On occasion, during the course of a POST run on a specific domain/SB (through hpost's application, its "-d <Domain_Id_or_Tag>" and/or "-H<exp>.<slot>" options), the following messages are captured in the resulting POST logs (located at /var/opt/SUNWSMS/SMS/adm/<domain-tag>/post):

stage cpu_lpost: Test all L1 CPU boards...
Performing ASIC config with bus config a/d/r = 333...
Slot0 in domain: 00001
Slot1 in domain: 00000
EXBs in use: 244E7
sgcpu.flash file: Version 5.14.2 Build 2.0 I/F 12 is newest supported
Fprom SB0/F0: NOTE: lpost_vercheck(): Using up-rev LPOST version 5.14.6
Build 1.0 I/F 12 (from: 5.14.2 Build 0 I/F 12)
Fprom SB0/F1: NOTE: lpost_vercheck(): Using up-rev LPOST version 5.14.6
Build 1.0 I/F 12 (from: 5.14.2 Build 0 I/F 12)
Proc SB0/P2: lock_retries = 1
Proc SB0/P3: lock_retries = 1
Proc SB0/P0: lock_retries = 1
Proc SB0/P1: lock_retries = 1
Proc SB0/P2: lock_retries = 2
Proc SB0/P3: lock_retries = 2
Proc SB0/P0: lock_retries = 2
Proc SB0/P1: lock_retries = 2
Proc SB0/P2: lock_retries = 3
Proc SB0/P3: lock_retries = 3
Proc SB0/P0: lock_retries = 3
Proc SB0/P1: lock_retries = 3
Proc SB0/P2: lock_retries = 4
Proc SB0/P3: lock_retries = 4
Proc SB0/P0: lock_retries = 4
Proc SB0/P1: lock_retries = 4
Proc SB0/P2: lock_retries = 5
Proc SB0/P3: lock_retries = 5
Proc SB0/P0: lock_retries = 5
Proc SB0/P1: lock_retries = 5
Proc SB0/P2: lock_retries = 1
Proc SB0/P3: lock_retries = 1
Proc SB0/P0: lock_retries = 1
stage nmb_cpu_lpost: Non-Mem Board Proc tests...
Performing ASIC config with bus config a/d/r = 333...
Slot0 in domain: 00001
Slot1 in domain: 00000
EXBs in use: 244E7
stage_cpu_lpost(): No NMB Boards in config.
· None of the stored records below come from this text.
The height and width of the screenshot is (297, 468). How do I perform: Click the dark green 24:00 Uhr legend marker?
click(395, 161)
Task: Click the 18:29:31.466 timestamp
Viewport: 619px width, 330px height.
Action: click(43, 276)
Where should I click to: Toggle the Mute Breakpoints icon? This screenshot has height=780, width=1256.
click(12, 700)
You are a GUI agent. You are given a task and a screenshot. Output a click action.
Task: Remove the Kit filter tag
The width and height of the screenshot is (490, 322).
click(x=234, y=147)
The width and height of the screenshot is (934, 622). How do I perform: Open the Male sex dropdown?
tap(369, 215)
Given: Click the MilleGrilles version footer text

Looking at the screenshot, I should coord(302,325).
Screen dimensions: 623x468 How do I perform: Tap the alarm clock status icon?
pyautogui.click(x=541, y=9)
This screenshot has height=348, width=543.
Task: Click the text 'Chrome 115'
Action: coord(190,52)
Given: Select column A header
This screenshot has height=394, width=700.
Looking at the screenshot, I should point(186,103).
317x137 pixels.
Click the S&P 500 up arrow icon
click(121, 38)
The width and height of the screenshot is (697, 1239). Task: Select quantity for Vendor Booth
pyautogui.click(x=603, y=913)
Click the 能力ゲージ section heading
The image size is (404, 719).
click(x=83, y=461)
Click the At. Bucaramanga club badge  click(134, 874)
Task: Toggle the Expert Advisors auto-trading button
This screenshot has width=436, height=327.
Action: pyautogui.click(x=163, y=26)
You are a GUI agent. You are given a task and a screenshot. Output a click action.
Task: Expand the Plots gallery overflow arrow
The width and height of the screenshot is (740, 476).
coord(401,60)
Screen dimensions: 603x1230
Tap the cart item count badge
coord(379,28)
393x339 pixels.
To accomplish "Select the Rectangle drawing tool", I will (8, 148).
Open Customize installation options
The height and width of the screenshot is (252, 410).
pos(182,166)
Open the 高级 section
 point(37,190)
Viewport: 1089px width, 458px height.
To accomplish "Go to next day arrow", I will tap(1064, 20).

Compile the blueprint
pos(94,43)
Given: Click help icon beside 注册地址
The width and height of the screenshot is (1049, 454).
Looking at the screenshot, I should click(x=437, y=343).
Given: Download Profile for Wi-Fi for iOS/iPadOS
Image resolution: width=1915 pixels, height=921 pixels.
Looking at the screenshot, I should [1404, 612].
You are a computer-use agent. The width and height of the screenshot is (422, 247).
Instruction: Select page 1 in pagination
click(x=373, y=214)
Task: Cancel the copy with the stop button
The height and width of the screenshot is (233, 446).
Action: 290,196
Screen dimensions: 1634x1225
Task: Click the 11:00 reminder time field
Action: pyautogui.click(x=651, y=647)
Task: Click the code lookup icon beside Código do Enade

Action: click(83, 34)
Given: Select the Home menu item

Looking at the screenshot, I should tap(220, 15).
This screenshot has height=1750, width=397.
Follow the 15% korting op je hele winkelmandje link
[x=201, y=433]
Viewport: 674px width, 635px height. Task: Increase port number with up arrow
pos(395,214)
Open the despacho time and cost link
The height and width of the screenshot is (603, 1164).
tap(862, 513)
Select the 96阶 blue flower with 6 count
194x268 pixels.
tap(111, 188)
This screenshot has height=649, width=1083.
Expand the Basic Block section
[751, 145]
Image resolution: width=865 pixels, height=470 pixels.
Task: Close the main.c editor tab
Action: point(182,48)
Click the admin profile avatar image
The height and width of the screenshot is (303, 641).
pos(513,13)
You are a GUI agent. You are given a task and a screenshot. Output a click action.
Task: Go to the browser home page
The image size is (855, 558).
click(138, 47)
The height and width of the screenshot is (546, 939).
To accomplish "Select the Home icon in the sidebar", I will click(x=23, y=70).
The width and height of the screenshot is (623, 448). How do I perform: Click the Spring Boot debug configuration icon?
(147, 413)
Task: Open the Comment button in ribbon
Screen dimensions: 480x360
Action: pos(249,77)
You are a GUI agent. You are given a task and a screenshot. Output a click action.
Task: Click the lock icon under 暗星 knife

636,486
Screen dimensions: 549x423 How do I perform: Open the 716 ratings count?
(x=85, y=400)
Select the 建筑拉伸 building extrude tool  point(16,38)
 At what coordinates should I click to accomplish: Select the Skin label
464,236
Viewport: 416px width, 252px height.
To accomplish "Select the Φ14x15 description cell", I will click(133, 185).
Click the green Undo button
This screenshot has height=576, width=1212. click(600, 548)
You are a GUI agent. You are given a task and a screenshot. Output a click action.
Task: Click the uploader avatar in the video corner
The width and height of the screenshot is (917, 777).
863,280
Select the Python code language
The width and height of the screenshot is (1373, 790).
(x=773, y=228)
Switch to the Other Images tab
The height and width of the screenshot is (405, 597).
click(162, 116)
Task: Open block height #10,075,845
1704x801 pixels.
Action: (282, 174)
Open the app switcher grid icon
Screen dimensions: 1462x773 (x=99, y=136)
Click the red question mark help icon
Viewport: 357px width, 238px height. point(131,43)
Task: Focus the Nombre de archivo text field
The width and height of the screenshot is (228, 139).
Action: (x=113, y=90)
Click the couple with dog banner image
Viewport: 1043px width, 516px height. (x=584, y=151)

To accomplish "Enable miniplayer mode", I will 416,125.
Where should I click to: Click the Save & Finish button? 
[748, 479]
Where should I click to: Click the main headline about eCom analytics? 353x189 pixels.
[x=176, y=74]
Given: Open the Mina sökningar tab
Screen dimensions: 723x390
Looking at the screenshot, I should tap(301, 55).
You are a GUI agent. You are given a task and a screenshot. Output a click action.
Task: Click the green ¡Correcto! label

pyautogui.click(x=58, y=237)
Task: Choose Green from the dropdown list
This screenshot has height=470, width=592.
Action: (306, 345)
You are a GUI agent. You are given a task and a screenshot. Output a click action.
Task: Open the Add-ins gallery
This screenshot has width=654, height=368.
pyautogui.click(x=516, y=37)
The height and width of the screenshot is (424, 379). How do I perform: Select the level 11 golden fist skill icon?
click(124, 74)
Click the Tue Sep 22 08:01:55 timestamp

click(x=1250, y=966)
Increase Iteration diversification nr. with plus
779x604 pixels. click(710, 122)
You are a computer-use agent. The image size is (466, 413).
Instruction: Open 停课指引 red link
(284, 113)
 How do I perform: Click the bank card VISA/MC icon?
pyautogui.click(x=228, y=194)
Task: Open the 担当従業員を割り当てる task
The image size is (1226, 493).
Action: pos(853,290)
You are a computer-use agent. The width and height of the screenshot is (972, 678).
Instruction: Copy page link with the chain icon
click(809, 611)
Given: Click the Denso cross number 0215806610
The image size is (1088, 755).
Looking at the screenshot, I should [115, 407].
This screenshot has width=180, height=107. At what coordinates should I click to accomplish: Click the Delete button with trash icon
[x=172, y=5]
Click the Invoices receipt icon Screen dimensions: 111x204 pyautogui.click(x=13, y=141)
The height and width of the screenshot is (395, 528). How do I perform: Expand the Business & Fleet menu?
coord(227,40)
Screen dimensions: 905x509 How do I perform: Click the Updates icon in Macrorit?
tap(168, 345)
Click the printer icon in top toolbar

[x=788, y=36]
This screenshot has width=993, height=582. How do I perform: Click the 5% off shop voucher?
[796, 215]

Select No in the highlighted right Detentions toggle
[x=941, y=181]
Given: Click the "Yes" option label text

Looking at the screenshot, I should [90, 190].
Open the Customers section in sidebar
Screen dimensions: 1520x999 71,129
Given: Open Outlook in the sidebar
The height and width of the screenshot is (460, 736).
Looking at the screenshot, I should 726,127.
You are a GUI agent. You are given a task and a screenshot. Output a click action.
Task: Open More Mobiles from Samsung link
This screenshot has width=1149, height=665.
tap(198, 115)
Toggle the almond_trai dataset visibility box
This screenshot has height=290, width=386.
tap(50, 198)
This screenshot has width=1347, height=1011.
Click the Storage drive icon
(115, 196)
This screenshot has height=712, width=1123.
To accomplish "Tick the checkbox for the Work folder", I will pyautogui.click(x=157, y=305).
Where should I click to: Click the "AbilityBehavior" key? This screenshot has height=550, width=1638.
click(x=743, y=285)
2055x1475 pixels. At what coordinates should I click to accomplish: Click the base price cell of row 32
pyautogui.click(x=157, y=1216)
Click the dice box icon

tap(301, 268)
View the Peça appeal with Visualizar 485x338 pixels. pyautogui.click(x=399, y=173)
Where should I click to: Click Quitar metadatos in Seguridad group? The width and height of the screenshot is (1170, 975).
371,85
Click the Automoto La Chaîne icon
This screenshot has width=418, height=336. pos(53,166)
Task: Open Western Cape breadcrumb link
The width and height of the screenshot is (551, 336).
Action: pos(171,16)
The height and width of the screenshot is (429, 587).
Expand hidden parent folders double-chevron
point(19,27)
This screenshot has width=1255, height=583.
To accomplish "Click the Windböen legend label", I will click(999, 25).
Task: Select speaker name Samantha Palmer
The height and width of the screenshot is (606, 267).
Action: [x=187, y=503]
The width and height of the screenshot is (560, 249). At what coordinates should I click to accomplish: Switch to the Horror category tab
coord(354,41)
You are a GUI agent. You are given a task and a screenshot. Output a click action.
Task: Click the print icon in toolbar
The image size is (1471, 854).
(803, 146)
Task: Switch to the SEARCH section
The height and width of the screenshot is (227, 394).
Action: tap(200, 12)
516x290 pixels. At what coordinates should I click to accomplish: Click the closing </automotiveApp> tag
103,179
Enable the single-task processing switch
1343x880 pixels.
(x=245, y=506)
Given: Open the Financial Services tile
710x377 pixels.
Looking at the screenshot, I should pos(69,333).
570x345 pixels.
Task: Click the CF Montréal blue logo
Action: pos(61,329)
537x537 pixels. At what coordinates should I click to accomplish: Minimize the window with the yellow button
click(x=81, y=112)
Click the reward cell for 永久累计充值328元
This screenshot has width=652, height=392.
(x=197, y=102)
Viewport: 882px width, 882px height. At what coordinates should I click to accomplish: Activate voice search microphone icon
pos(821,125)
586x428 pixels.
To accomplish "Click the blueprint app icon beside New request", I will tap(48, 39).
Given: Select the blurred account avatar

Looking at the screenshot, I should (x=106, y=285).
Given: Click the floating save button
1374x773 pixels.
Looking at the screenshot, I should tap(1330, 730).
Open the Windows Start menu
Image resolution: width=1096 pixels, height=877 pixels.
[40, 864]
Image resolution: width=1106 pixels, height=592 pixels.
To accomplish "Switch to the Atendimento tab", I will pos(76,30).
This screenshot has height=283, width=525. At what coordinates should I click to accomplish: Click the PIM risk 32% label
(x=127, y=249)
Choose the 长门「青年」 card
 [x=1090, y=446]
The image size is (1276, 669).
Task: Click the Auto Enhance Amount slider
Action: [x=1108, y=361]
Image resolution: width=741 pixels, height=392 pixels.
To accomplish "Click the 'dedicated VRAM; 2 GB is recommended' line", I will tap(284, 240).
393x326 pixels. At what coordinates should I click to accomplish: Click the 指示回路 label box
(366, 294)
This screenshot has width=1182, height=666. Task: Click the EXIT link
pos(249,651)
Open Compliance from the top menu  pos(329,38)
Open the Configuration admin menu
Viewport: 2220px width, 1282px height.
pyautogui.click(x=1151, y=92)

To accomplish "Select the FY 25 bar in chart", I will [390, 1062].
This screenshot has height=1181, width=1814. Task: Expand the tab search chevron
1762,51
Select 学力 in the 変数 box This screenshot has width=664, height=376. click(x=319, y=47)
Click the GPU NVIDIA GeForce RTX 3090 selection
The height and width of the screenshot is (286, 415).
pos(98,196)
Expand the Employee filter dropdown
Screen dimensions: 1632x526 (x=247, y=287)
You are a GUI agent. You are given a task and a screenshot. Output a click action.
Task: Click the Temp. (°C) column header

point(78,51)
Skipping Stage nmb_cpu_lpost.

In general, the System Management Services (SMS) subsystem employs the services of the hardware access daemon (hwad) to access specific hardware and is normally expected to lock the JTAG/I2C/ Bootbus master, board, or system with which it is currently communicating to prevent multiple SMS services (that is, POST and the environmental status monitoring daemon (ESMD)) from interfering with each other.
The locking is usually facilitated through software mutexes enabled through services provided by the SMS hwad libraries.
The "lock_retries" messages (listed previously) arise when the hpost application attempts to acquire a lock (controlled by a software mutex on the System Controller's SMS subsystem) to a specific hardware (for example, SB0).

All SMS utilities and services (including hpost) need to adhere to software controlled locks (maintained as a hierarchy of mutex operations) to prevent inter-process deadlocks.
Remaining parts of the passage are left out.